A Tab Bit of Tea | Behind the Scenes on August Wilson’s “Seven Guitars”’

A Tab Bit of Tea is a biweekly blog about being backstage in theater

By Elizabeth Amstutz, For The Pitt News

If you’re a part of the theater community and someone mentions Pittsburgh, there’s always one person that comes to mind — August Wilson. Wilson, one of the greatest and most influential artists from the city, has left his mark across the world — he even has a Broadway theater named after him. It wouldn’t feel correct to say that I did theater in Pittsburgh without saying I did an August Wilson show.

So when I joined the Pitt Theatre Department’s production of Wilson’s “Seven Guitars,” I knew I was doing something big. “Seven Guitars” is part of Wilson’s infamous Century Cycle of plays, a series of ten plays set in a different decade across the 20th century. Like most August Wilson shows, the play is set in Pittsburgh, specifically the Hill District, and follows the ambition of an aspiring blues singer.

Not only was this my first lighting design for the University, but this was also a show with a lot of attention on it. The library was about to accept the August Wilson Archives, and the August Wilson House was supporting the production in honor of Wilson and Black History Month. I would be lying if I said I didn’t feel the pressure of living up to such big expectations. I didn’t just want to honor Wilson, I wanted to honor the Theatre Department, my friends working on the show and the city of Pittsburgh itself.

I remember learning about the history of the Hill District my first year, particularly how fundamental the location was in cultivating Black culture in the 20th century. Romare Bearden was another artist that emerged from Pittsburgh in the 1900s and was a huge inspiration for August Wilson. Our director shared research images of Beardan’s work to guide the designs for the show. What struck me about Bearden’s pieces was the bold pops of color meshed with a collage style. His images felt like a puzzle — different textures and tones all blended into a collective work.

I was inspired to use the same theme in my own lighting design. I decided to use pops of color in the window frames on stage and play with different lighting textures on the set. I layered lights upon lights to create my own collage. I wanted the lights to feel as innovative and bold as the Hill District felt to Wilson. Looking back, I think my work was successful, and I’m incredibly proud of it. The director loved the design choices I made, and I’m so happy that I got to support a story that means a lot to the department and the city itself.

Beyond the lighting design, simply working on the show was an experience I’ll never forget. Throughout the whole process, the sheer passion the rest of the collaborators felt was remarkable.

My friend, who was the assistant director on the project, kept speaking about how honored she was to give the Black community more visibility while also helping the audience cultivate an appreciation of theater.

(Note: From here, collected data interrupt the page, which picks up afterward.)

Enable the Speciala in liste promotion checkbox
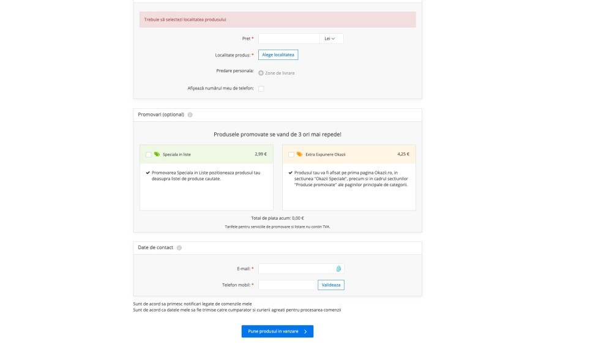This screenshot has height=352, width=612. point(148,154)
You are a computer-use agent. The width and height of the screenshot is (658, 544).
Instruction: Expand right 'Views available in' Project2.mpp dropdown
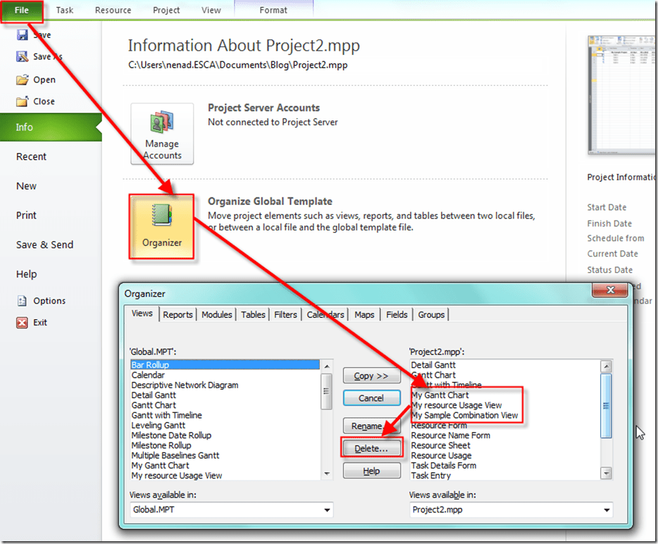click(x=605, y=510)
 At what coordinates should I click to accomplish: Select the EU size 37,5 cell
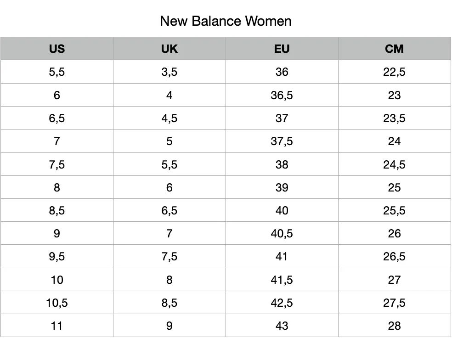tap(282, 141)
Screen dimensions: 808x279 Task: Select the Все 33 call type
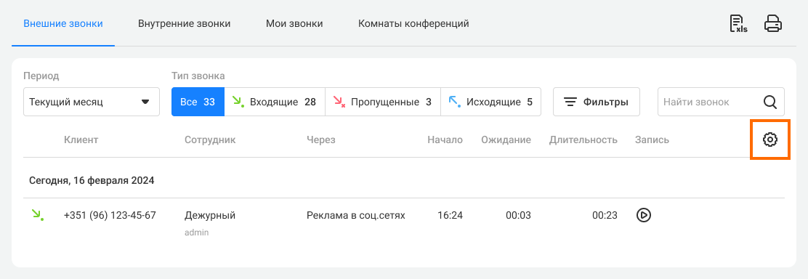click(198, 102)
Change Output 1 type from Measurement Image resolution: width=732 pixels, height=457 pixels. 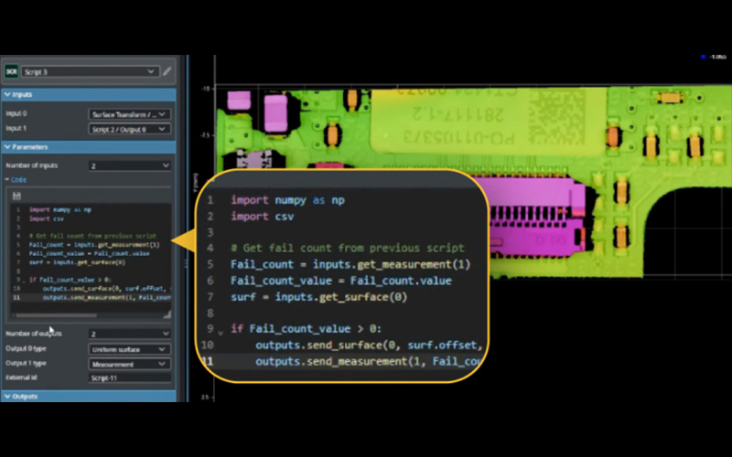128,364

Working with professional theater artists who have worked in the business for decades is daunting, but all the students on the show really leaned on each other for support. Without my peers, I couldn’t imagine getting through this production alone. One of the most memorable parts of the entire process, though, was the opening night reception.

Moments before we opened the doors for the first show, those working on the production were invited to join other members of the University and the community to gather for a small celebration. But the most exciting part by far was our special guest — the mayor of Pittsburgh, Ed Gainey. It was unbelievable watching him speak to all of us about the power and relevance August Wilson still holds and how Wilson inspired his own life. Meeting the mayor was certainly a major highlight of my life, and I even got a photo with him.

Bringing the mayor and so many other important figures in the community to our show made me realize how important our work is. Theater holds weight in the community and is especially important when it tells stories that are always prevalent but rarely heard. It’s been an honor to support others in telling these stories and getting to experience August Wilson’s vision in Pittsburgh itself.